PROMPT - Transcribe each entry so that nothing differs from the original.

DATASET -
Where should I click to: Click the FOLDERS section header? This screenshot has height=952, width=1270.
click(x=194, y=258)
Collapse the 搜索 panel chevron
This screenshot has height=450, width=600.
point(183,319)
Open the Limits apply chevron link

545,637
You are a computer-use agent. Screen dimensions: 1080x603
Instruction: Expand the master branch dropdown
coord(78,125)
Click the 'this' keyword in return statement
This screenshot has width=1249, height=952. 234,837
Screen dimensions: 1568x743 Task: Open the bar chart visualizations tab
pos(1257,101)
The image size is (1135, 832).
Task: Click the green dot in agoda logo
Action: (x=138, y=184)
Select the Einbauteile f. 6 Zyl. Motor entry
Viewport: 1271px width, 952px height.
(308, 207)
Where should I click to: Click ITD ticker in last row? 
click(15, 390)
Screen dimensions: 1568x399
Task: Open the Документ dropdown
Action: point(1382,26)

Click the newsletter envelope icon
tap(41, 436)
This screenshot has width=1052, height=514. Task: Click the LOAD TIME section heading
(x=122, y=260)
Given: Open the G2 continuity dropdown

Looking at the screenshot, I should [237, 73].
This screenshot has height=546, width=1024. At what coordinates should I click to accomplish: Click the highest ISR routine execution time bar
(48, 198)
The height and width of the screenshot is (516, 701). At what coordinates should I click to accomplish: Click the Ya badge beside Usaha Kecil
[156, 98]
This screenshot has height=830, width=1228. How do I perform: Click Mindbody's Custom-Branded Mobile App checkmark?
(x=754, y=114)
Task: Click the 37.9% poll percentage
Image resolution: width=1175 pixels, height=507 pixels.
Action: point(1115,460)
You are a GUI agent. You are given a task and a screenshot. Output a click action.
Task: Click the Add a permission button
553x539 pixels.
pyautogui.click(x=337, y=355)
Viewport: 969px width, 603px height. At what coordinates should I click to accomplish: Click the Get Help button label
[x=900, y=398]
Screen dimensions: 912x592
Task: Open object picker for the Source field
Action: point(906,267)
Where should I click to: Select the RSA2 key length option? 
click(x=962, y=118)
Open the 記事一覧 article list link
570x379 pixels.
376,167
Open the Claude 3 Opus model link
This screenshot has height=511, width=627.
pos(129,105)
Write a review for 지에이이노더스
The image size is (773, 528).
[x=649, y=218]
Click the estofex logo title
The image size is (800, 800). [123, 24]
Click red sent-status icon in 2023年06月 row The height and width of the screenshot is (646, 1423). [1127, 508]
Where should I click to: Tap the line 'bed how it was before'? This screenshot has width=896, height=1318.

FINISHED TASK -
Where should I click to: Click the FOLDERS section header? This screenshot has height=952, width=1270.
click(x=194, y=258)
Collapse the 搜索 panel chevron
This screenshot has height=450, width=600.
point(183,319)
Open the Limits apply chevron link

545,637
You are a computer-use agent. Screen dimensions: 1080x603
Instruction: Expand the master branch dropdown
coord(78,125)
Click the 'this' keyword in return statement
This screenshot has width=1249, height=952. 234,837
Screen dimensions: 1568x743 Task: Open the bar chart visualizations tab
pos(1257,101)
The image size is (1135, 832).
Task: Click the green dot in agoda logo
Action: (x=138, y=184)
Select the Einbauteile f. 6 Zyl. Motor entry
Viewport: 1271px width, 952px height.
(308, 207)
Where should I click to: Click ITD ticker in last row? 
click(15, 390)
Screen dimensions: 1568x399
Task: Open the Документ dropdown
Action: point(1382,26)

Click the newsletter envelope icon
tap(41, 436)
This screenshot has width=1052, height=514. Task: Click the LOAD TIME section heading
(x=122, y=260)
Given: Open the G2 continuity dropdown

Looking at the screenshot, I should [237, 73].
This screenshot has height=546, width=1024. At what coordinates should I click to accomplish: Click the highest ISR routine execution time bar
(48, 198)
The height and width of the screenshot is (516, 701). At what coordinates should I click to accomplish: Click the Ya badge beside Usaha Kecil
[156, 98]
This screenshot has height=830, width=1228. How do I perform: Click Mindbody's Custom-Branded Mobile App checkmark?
(x=754, y=114)
Task: Click the 37.9% poll percentage
Image resolution: width=1175 pixels, height=507 pixels.
Action: point(1115,460)
You are a GUI agent. You are given a task and a screenshot. Output a click action.
Task: Click the Add a permission button
553x539 pixels.
pyautogui.click(x=337, y=355)
Viewport: 969px width, 603px height. At what coordinates should I click to accomplish: Click the Get Help button label
[x=900, y=398]
Screen dimensions: 912x592
Task: Open object picker for the Source field
Action: point(906,267)
Where should I click to: Select the RSA2 key length option? 
click(x=962, y=118)
Open the 記事一覧 article list link
570x379 pixels.
376,167
Open the Claude 3 Opus model link
This screenshot has height=511, width=627.
pos(129,105)
Write a review for 지에이이노더스
The image size is (773, 528).
[x=649, y=218]
Click the estofex logo title
The image size is (800, 800). [123, 24]
Click red sent-status icon in 2023年06月 row The height and width of the screenshot is (646, 1423). [1127, 508]
Where should I click to: Tap the line 'bed how it was before'? This screenshot has width=896, height=1318.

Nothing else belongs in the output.